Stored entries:
■ ■ ■

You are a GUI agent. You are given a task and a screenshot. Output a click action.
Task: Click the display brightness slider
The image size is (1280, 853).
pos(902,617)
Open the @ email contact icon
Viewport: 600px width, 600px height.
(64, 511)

■ ■ ■

WHAT YOU SHOULD DO: Print the records above exactly. Omit nothing.

SOLUTION FOR THIS EXERCISE:
You are a GUI agent. You are given a task and a screenshot. Output a click action.
Task: Click the display brightness slider
The image size is (1280, 853).
pos(902,617)
Open the @ email contact icon
Viewport: 600px width, 600px height.
(64, 511)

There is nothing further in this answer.